Graph pattern matching is one of the most interesting and challenging operations in analytics. Uncovering patterns of relationships in real-work networks actually helps us reveal their inner structures and infer/predict their dynamic behavior. Query languages like Cypher, implemented in systems like Neo4j, SAP HANA Graph and Redis Graph, allow the intuitive definition of graph patterns including structural and semantic predicates. At the moment, graph query languages are most prominent in graph database systems such as Neo4j. However, we think that distributed processing systems like Apache Spark can also benefit from having such a straightforward language in their toolbox. The Cypher query language is designed for the property graph data model, making it easy to analyze highly connected, semi structured datasets in a natural, uncomplicated way. To bring the benefits of Cypher from the graph database realm into the world of Big Data, we at Neo4j are developing Cypher for Apache Spark (CAPS). The power of CAPS lies in the combination of distributed graph-based data integration and graph analytical query workloads in Spark with extremely flexible operations that lift, integrate and store graphs from many different sources, such as Neo4j, SQL databases or HDFS.
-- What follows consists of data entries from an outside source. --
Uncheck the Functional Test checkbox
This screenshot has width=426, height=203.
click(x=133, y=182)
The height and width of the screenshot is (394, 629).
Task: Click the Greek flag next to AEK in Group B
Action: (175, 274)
In our talk we will present our approach of translating a semi-structured, schema optional data model and graph data model to Spark DataFrames and how we compute graph pattern matches in a distributed data flow system using relation operations. We will also give an overview of CAPS’ querying capabilities, which we’ll demonstrate using notebook examples.
Martin Junghanns is part of the Cypher for Apache Spark Engineering team at Neo4j. Apart from that, he is finishing his PhD in Computer Science at the University of Leipzig. Martin is working on the Gradoop project with a focus on distributed graph analytics, graph data models and analytical DSLs.
Max Kießling is part of the Cypher for Apache Spark Engineering team at Neo4j. He recently finished his Master’s thesis at the University of Leipzig, in which he researched distributed pattern matching as part of the Gradoop project.